### Extracted information:
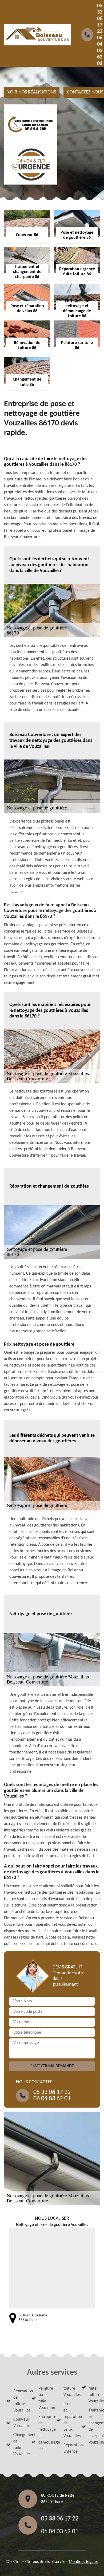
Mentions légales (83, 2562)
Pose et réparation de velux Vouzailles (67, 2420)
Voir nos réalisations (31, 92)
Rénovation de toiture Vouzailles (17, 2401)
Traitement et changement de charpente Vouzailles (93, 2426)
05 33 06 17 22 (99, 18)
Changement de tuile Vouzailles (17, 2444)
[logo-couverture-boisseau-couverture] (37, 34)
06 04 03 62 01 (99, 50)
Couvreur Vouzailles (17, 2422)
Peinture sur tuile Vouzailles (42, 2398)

--

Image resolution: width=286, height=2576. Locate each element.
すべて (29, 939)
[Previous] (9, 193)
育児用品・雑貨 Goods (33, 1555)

### Work instructions:
An exact copy of the lines above, from the one containing "06 04 03 62 01 (99, 50)" through the one containing "Peinture sur tuile Vouzailles (42, 2398)", is the whole of the answer.

### Written answer:
06 04 03 62 01 (99, 50)
Couvreur Vouzailles (17, 2422)
Peinture sur tuile Vouzailles (42, 2398)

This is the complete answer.